> [Text segment]:

Hello friends and supporters!
First of all, let me apologize about how late in the month my update is coming to you. The last six weeks or so have been difficult for me. I believe God is trying to teach me a number of things that I've been slow to learn, and I hope to share some of that with you now. This post will be more personal than my typical ones about our ministry, and I hope it ministers to you in some small way.
For as long as I can remember I've been a very laid back, care-free, and unhurried person. Blessed with that disposition, I never thought I'd struggle with anxiety. But recently I have. I do not have anxious thoughts or find myself consciously worrying about much of anything, but the last few months I have been regularly visited by what I can only describe as anxiety attacks in the middle of the night. No bad dreams or conscious thoughts precipitate these happenings, they are very physical. The first few times it happened I thought something was wrong with my heart since chest pain and an imminent sense of doom always accompanied the occurrences. After numerous visits to the cardiologist, I found out my heart is fine (praise God!). Having visited my normal doctor, he felt confident that what I was dealing with was in fact anxiety. That was surprising. I spoke with him about what I do in ministry, and other circumstances I was facing and it confirmed his suspicions. He told me to cut way back.

> [Problems to work on]:
1. List the three words or phrases the ministry update uses to describe the writer's usual temperament.
2. Answer these questions using the ministry update:
(a) How long has the writer's difficult period lasted?
(b) What did the visits to the cardiologist show?
(c) What did the writer's normal doctor say to do?
3. Write out everything in the ministry update from "Hello friends and" down to "some small way.", substituting "newsletter" for "update".

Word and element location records

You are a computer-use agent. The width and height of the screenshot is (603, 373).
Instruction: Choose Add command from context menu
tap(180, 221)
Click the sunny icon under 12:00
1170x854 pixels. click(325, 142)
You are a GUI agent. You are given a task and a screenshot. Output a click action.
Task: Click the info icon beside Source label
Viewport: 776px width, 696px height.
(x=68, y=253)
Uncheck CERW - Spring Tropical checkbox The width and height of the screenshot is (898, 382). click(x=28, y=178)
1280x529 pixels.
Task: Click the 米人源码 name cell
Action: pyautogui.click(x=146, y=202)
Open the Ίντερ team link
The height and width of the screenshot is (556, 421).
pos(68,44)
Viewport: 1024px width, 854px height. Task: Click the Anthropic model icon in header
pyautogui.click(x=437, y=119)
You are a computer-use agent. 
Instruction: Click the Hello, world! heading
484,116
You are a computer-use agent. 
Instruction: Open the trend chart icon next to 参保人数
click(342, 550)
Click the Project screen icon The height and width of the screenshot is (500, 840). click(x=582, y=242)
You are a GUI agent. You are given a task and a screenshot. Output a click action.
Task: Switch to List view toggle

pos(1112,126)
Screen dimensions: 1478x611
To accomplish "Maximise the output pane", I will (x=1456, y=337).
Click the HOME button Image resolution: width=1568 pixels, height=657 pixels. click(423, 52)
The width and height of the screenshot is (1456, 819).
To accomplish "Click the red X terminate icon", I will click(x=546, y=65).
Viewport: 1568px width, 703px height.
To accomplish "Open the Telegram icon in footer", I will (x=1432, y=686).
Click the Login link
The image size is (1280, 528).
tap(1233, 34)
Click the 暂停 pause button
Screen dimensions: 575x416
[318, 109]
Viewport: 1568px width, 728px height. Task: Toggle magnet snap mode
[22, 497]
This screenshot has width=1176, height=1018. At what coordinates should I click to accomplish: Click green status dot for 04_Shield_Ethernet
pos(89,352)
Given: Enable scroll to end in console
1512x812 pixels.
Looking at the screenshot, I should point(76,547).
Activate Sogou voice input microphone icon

> [Per-task outputs]:
1.
laid back
care-free
unhurried

2.
(a) The last six weeks or so.
(b) The writer's heart is fine.
(c) Cut way back.

3.
Hello friends and supporters!
First of all, let me apologize about how late in the month my newsletter is coming to you. The last six weeks or so have been difficult for me. I believe God is trying to teach me a number of things that I've been slow to learn, and I hope to share some of that with you now. This post will be more personal than my typical ones about our ministry, and I hope it ministers to you in some small way.